23.11.2025, Новые истории - основной выпуск
Живу я в Ганновере — городе, где велосипеды чувствуют себя важнее машин, а люди настолько спокойные, что даже светофоры не торопятся переключаться.
Еду я после работы домой: ветер в лицо, мысли где-то на уровне «хочу чаю», и вот — как всегда — заезжаю в магазин. Велосипед пристегнула, как примерная гражданка. Сумочка маленькая, аккуратненькая, на багажнике лежит.
И только в магазине, стоя перед полкой с шоколадом, меня внезапно осеняет как молнией:
— СУМКА!
— Где?
— На улице!
— С чем?
— Со ВСЕМ!
Ключи от дома, от работы, телефон, портмоне — короче, «комплект для полного переселения в лес».
Вылетаю я из магазина.
На улице — картина маслом:
У моего велосипеда стоит женщина. Стильная. Спокойная. И сторожит мою сумочку так, будто охраняет государственный секрет Германии.
Увидела меня, улыбается и говорит:
— Я подумала, что вы вернётесь. Это ведь важно.
Я стою, смотрю на неё и пытаюсь решить, что у меня сильнее:
облегчение, что мои ключи не уехали,
или шок, что такие люди действительно существуют.
Я ей благодарю-благодарю, чуть не поклонилась как в Японии, а она:
— Не волнуйтесь. В Ганновере сумки не крадут. Их просто берегут.
Вот так я познакомилась с ганноверской Хранительницей Сумочек.
Люди, будьте добрее. Улыбайтесь. И проверяйте, пожалуйста, что вы оставили на багажнике.
22.11.2025, Новые истории - основной выпуск
Жара, Манхэттен, пробка.

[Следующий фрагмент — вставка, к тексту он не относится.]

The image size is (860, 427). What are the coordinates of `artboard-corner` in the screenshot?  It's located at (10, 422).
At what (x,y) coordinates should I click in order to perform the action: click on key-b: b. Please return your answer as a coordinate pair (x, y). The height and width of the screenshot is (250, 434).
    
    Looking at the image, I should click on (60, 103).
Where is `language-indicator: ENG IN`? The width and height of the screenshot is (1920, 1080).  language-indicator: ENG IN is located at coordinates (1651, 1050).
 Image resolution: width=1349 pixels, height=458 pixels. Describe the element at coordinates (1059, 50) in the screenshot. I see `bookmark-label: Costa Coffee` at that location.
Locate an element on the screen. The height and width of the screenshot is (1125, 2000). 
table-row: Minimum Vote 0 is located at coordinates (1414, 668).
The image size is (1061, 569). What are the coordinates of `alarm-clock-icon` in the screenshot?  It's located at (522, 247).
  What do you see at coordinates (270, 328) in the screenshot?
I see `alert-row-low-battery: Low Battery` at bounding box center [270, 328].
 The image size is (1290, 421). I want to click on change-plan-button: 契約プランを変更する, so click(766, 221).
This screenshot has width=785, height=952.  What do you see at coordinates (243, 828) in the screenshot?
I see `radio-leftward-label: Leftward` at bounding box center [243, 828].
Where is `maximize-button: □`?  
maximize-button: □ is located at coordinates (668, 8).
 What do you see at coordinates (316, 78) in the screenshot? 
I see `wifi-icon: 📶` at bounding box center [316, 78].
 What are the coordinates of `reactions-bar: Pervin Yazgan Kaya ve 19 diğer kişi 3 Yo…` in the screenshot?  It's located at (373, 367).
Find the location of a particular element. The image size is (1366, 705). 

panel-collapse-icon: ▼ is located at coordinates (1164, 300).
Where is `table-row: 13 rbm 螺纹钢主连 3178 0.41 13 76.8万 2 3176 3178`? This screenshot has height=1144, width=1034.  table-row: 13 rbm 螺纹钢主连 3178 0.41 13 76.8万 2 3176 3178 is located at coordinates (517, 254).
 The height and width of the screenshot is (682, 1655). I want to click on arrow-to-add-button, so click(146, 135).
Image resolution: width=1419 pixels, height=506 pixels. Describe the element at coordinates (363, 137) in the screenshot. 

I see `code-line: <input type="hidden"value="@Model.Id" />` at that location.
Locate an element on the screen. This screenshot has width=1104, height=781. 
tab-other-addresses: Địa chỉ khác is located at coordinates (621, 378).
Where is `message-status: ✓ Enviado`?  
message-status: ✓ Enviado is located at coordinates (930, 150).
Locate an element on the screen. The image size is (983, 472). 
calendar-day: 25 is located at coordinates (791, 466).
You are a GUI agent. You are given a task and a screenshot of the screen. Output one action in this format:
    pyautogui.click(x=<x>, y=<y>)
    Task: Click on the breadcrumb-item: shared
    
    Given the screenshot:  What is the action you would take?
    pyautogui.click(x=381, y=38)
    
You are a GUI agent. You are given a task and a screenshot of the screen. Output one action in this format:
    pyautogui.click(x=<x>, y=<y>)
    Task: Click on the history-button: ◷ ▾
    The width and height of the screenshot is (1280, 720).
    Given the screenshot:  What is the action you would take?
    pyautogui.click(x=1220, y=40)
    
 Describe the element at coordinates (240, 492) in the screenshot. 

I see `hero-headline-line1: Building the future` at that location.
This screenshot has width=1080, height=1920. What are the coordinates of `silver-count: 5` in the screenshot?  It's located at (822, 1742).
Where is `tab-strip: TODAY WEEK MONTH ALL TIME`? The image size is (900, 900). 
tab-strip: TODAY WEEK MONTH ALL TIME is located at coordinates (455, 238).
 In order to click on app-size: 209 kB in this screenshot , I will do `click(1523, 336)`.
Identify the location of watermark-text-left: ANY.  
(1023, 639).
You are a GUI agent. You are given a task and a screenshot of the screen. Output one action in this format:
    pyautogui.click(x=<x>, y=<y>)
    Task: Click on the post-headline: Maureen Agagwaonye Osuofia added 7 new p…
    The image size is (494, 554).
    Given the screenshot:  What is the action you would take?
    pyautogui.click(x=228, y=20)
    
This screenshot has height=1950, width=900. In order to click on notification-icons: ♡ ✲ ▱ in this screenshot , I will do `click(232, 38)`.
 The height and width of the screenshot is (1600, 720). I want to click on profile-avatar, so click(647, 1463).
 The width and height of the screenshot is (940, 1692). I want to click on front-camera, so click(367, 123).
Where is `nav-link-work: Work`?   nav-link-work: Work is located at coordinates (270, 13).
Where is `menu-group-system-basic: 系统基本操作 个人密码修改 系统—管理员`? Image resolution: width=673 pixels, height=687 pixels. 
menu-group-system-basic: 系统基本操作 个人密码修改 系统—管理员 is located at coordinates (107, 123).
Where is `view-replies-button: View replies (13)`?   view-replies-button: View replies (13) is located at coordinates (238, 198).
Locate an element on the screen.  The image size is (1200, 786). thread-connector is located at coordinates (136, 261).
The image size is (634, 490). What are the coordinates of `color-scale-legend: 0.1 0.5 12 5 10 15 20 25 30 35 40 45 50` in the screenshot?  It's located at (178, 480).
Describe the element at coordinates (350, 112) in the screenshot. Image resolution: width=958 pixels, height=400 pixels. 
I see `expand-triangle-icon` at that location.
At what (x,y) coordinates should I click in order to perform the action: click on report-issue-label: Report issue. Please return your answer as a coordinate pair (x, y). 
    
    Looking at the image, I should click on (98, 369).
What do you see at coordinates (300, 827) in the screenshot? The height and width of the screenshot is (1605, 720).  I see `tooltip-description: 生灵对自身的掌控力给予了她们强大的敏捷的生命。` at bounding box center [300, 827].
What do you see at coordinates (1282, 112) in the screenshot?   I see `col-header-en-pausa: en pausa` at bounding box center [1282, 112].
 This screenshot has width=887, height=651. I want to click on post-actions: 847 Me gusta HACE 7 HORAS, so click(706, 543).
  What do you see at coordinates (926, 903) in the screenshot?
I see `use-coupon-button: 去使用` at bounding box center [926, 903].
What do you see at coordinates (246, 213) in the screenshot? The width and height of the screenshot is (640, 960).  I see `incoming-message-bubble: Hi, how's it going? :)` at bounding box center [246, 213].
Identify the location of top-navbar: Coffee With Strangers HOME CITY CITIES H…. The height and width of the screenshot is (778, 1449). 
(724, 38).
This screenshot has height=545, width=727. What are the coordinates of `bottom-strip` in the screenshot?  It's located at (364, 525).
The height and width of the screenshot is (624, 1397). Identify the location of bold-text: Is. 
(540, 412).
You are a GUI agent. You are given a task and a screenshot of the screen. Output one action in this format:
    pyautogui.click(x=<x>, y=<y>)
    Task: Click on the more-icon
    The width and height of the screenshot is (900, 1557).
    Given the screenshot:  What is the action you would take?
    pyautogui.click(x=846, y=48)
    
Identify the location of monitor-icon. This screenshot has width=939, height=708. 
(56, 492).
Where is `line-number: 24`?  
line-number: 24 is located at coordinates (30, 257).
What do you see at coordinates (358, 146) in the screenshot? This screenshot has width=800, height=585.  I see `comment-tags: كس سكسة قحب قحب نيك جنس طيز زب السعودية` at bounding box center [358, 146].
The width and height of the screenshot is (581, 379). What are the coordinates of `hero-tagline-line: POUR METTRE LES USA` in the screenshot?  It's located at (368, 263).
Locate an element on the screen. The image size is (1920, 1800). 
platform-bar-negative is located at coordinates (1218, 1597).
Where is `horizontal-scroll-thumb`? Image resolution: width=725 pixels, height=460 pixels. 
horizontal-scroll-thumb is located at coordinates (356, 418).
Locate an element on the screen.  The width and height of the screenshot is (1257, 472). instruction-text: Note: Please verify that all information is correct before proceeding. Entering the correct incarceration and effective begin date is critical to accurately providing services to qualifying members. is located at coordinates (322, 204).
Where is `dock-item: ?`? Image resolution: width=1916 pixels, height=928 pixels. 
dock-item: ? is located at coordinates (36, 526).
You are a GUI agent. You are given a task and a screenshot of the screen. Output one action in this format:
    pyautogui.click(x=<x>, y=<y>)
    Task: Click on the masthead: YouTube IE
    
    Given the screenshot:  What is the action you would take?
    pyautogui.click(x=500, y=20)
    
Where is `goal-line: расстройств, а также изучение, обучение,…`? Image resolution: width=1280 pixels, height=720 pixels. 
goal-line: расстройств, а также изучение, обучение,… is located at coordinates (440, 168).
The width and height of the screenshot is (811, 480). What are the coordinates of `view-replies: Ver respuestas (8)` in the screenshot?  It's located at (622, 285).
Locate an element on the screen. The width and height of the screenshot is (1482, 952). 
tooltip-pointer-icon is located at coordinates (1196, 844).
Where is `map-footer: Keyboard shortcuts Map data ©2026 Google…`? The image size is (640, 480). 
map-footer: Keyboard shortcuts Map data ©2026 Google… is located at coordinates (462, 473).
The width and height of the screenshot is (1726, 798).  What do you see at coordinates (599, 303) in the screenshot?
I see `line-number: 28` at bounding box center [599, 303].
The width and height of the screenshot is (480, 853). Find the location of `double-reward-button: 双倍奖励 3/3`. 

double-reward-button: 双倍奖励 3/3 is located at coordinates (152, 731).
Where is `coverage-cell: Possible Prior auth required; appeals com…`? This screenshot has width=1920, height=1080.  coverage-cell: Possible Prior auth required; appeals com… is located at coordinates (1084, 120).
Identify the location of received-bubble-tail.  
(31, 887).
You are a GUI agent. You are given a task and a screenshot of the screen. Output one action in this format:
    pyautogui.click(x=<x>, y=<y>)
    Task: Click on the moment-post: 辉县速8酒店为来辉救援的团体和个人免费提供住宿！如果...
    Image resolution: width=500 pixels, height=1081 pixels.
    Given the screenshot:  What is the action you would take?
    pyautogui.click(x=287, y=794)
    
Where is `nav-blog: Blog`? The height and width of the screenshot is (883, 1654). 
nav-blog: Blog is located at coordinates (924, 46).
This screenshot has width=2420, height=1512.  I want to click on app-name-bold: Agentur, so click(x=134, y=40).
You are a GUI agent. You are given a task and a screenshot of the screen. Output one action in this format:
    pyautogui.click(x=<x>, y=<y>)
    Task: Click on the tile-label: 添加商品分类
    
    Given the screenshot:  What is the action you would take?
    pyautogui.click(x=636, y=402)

Камри ползёт так медленно, что кажется — можно выйти, сходить за кофе и догнать её пешком. Вокруг бесконечное море машин, клаксонов и людей, которые уже давно сожалеют, что родились не голубями.
Сижу я такой, мучаюсь: лобовое стекло в разводах, солнце бьёт прямо в глаза. Думаю: "Да что уж там, помою". Нажимаю на рычажок — и в этот миг моя форсунка решает вспомнить своё истинное предназначение. Не просто пшикнуть, а выстрелить. Как будто в прошлой жизни она была гидрантом пожарной части Нью-Йорка.
Перед стеклом — Ниагара. И прямо за мной, в двух метрах, — кабриолет. Открытый. Очень открытый. Настолько открытый, что я успел увидеть выражение их лиц в зеркале. Это было что-то между:
"Ну прекрасно" и "Парень, ты серьёзно?"
Я, конечно, сделал вид, что ничего не заметил. В пробке все чем-то недовольны, мало ли что. Но тут происходит неожиданное: вокруг, из трёх рядов, начинают поднимать головы водители. Видят, что случилось. И… ржут. Настоящий хор поддерживающего смеха.
И тут я понял: шоу нужно продолжать.
Ну а что? Раз людям нравится — надо радовать.
Я ж профессионал в создании настроения.
Пшик!
Кабриолет снова получает лёгкий летний душ.
Соседи по полосам — аплодисменты, смех, кто-то снял на телефон.
Пробка оживает. Люди улыбаются.
Кабриолет — нет.
Водитель смотрит на меня с таким лицом, будто я лично отменил ему отпуск. Пассажир сидит, как мокрая хлебная крошка, в шоке от того, что Нью-Йорк — это, оказывается, город не только больших возможностей, но и неожиданных душевых.
Я делаю последнее контрольное промывание, зрители довольны, пробка едва не разошлась бурными овациями — и мы наконец-то начинаем двигаться.
Кабриолет объезжает меня, водитель косится зло. Но мне кажется… кажется, что пассажир уже начал высыхать и слегка улыбается. Может, потому что в такую жару освежиться — это наоборот подарок?
А я понял одно:
иногда достаточно одной Камри и сильной форсунки, чтобы подарить людям шоу лучше, чем Бродвей.